> _Work instruction_:
The word "agent" appears in some lines of the listing below; report how many such lines there are, and nothing else.
==== Material supplied ====
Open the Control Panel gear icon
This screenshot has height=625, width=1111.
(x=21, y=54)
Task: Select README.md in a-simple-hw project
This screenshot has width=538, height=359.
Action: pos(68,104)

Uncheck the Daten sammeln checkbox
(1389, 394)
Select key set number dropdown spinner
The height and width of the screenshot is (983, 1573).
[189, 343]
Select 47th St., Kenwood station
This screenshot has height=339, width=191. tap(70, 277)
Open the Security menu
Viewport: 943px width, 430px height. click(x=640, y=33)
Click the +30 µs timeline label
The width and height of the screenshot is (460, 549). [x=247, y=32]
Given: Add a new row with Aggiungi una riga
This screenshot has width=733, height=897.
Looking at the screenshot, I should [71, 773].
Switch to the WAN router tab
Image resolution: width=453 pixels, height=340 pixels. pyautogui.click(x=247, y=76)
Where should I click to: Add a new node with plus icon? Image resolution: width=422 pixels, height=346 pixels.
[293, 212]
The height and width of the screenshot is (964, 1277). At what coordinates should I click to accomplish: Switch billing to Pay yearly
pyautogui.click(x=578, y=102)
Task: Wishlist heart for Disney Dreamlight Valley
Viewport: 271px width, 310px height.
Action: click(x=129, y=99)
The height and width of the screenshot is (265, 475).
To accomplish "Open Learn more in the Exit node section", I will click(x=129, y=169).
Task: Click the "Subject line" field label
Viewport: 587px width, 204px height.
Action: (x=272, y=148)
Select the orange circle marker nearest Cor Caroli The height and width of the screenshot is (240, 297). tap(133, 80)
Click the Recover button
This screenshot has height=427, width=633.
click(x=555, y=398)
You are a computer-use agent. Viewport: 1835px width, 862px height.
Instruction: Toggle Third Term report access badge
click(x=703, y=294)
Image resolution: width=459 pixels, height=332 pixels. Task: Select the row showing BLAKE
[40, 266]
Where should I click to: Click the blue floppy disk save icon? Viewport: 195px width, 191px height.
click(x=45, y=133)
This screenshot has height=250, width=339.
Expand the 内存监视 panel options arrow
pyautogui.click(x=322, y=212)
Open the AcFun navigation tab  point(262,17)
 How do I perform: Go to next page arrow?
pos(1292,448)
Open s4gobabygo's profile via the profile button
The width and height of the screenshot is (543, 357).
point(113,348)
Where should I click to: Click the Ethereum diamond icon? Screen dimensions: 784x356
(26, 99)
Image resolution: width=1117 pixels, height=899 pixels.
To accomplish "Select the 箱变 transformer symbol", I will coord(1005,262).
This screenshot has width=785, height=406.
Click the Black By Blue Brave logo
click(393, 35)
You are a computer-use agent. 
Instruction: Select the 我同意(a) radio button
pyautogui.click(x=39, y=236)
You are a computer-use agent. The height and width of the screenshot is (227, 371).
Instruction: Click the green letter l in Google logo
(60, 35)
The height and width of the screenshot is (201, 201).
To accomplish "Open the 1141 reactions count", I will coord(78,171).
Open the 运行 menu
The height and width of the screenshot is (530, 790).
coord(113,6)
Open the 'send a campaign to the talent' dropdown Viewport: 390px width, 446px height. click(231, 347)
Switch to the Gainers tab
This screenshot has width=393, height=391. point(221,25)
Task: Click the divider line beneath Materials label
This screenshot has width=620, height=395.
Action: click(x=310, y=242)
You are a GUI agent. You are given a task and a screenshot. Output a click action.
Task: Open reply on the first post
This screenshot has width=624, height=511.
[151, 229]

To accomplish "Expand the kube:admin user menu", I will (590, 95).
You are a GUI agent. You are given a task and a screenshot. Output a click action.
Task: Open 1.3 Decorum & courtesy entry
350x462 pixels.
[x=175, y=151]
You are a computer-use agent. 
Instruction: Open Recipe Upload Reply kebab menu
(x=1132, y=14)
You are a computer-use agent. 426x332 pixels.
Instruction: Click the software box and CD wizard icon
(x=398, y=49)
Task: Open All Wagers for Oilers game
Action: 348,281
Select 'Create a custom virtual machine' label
====
> _Result of the task_:
7